Trudeau reflected on her former husband's final days while walking through
the Philip K. Wood Gallery in Almonte, Ont. - a town southwest of Ottawa.

The walls of the gallery were lined with pictures of the former prime
minister - part of an exhibition which Trudeau wanted to tour privately
before it opened yesterday.

The exhibition, by photographer Rod MacIvor, captures Trudeau in his younger
years.

His former wife managed a smile as she walked past some of the photographs,
weeping as she walked by others.

She said Trudeau was a religious man and not only accepted death, but
welcomed it without a fight.

He believed in resurrection, she said, and was certain Michel was waiting
for him.

"It became a very, very happy death," she said. "When his energy arrived
into the golden light, he knew Michel would be the first to reach him and
then his mother would come and his father would come."

Trudeau spent his last days talking about his imminent death and told his
ex-wife to have faith.
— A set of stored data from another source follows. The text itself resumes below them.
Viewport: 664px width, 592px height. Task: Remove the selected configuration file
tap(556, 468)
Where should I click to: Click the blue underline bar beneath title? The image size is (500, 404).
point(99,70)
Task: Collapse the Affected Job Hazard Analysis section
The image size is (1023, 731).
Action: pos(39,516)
They divorced in 1984.

"He said, 'Wait till the third day after I die, Margaret, and you'll see,' "
she said. "And then on the third day, on the Hill before the funeral, peace
came to me because I knew that father and son were reunited."

"I got the message," she said.

As she talked about her husband Friday, Trudeau recalled how, even in death,
the man who led Canada for 15 years seemed to be in control of his fate.
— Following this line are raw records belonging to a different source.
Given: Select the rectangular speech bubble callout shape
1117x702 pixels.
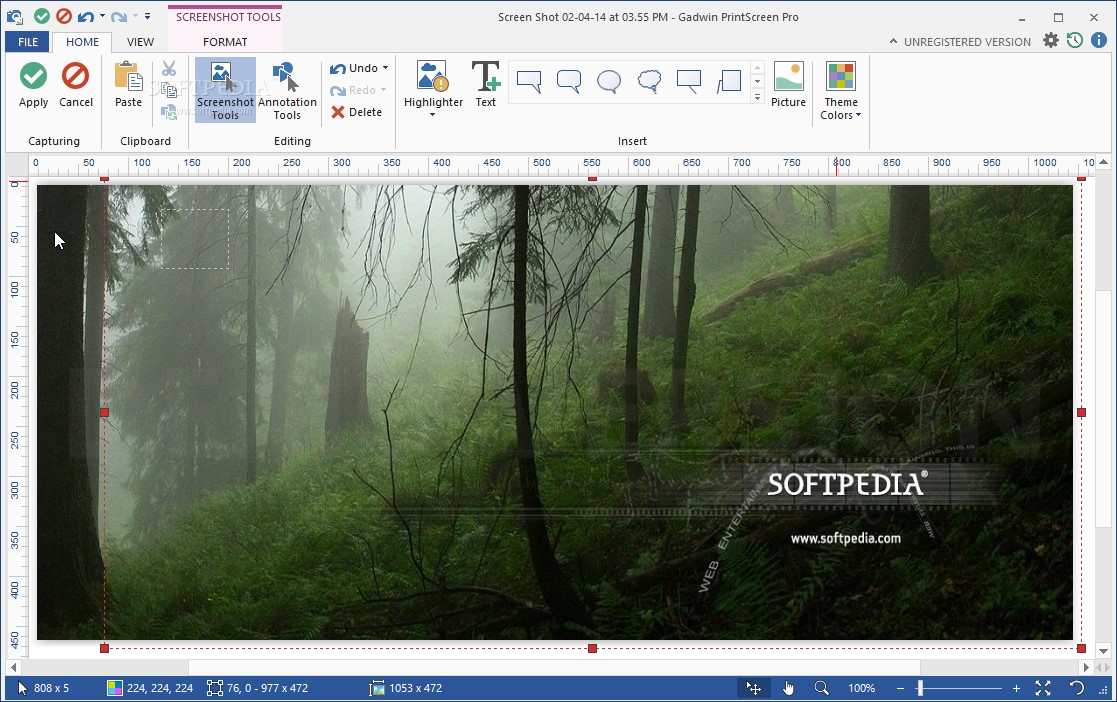Looking at the screenshot, I should tap(528, 82).
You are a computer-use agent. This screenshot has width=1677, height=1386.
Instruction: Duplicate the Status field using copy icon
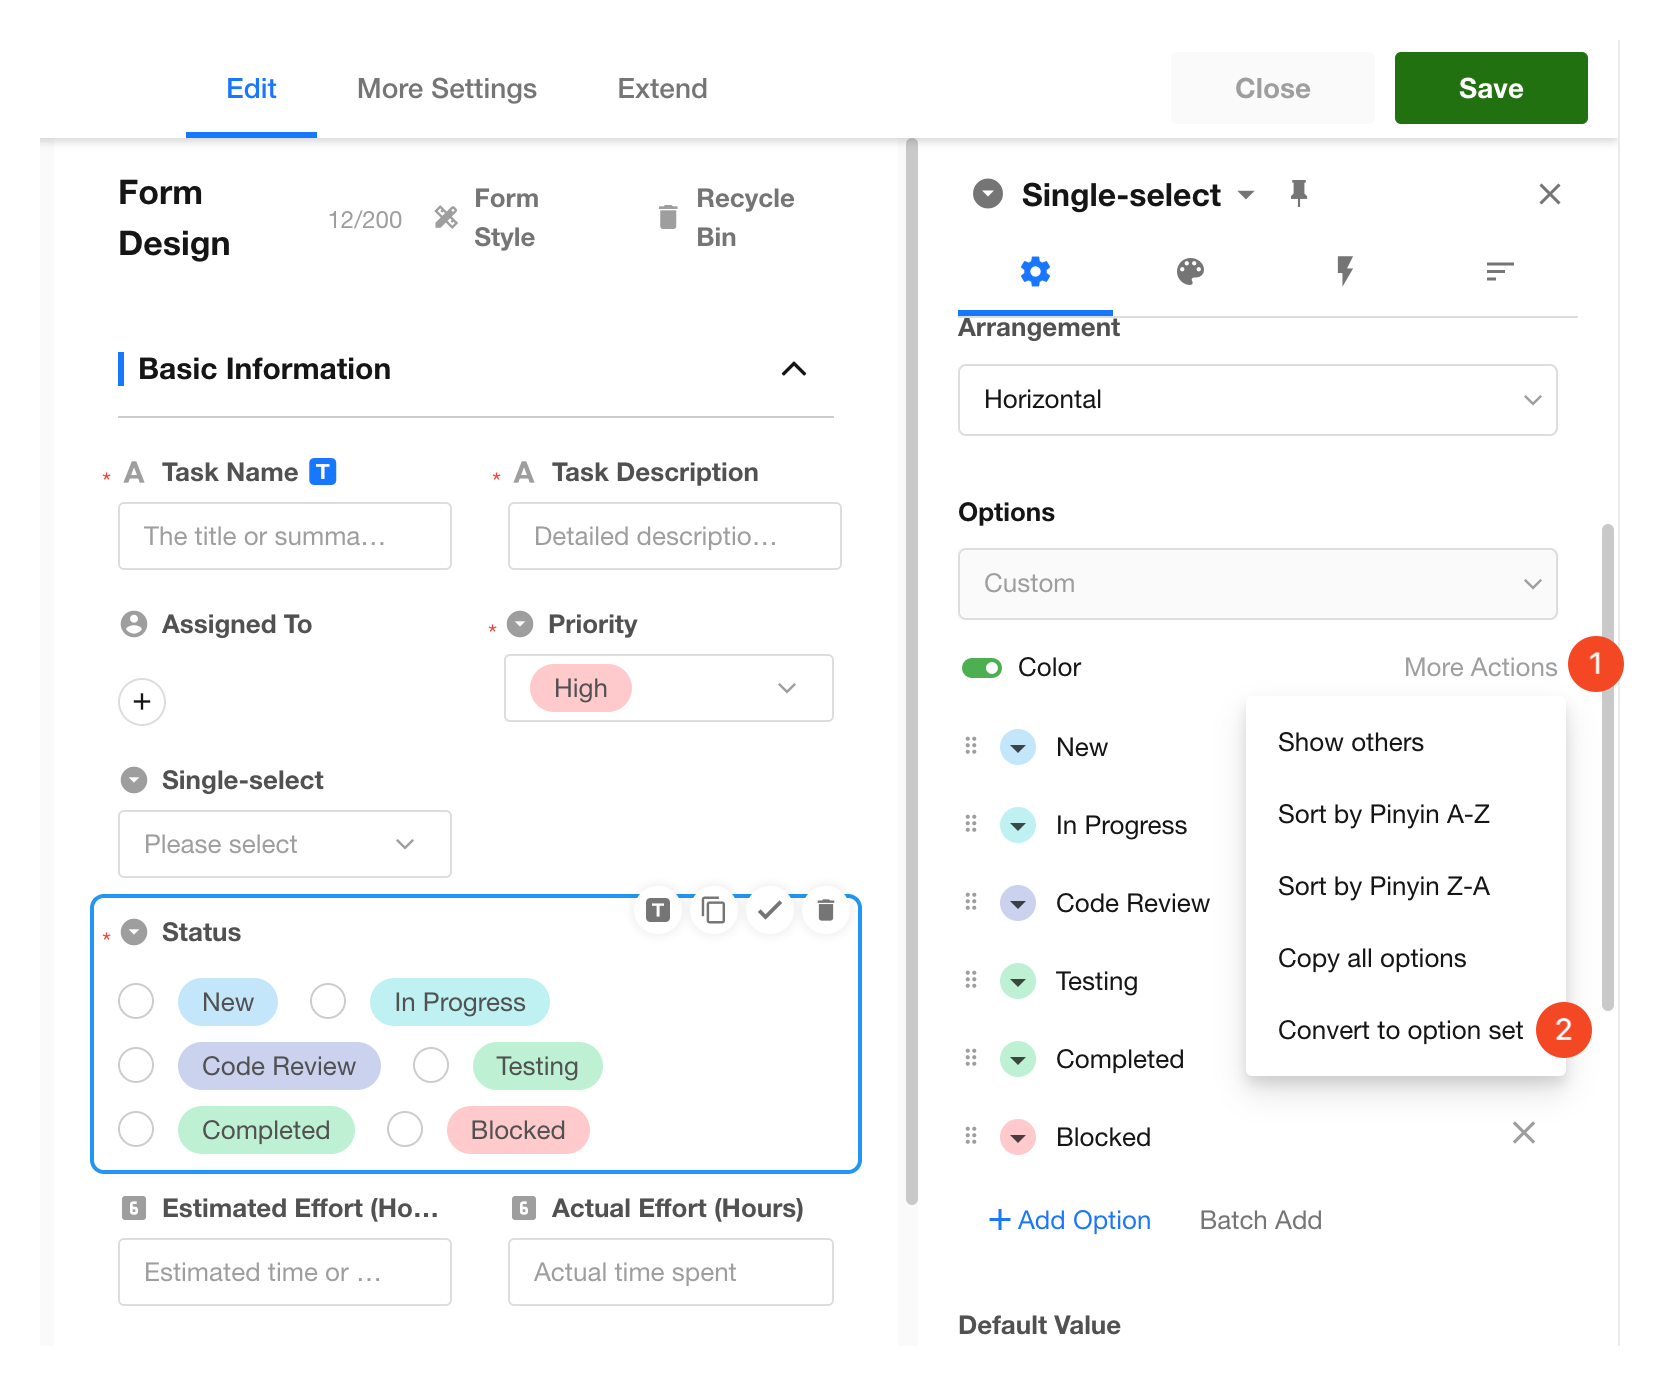713,910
"It's a terrible death," she said. "Fortunately, Pierre died before it had
gotten to a stage where he needed any pain relief. He died naturally, of
course. There was no intervention."

One of the last things Trudeau asked to hear was Barbra Streisand singing
about how "the luckiest people in the world are people who love people." The
words brought tears to his eyes and "those were the words that let him
pass," she said.

"Pierre, to me, was a gift from God to all of us," she said. "He was gifted
with intelligence, with a deep, deep, deep heart, with a deep love of
nature, with a deep love of family and a deep love of Canada and Canadians -
all Canadians, every one of them."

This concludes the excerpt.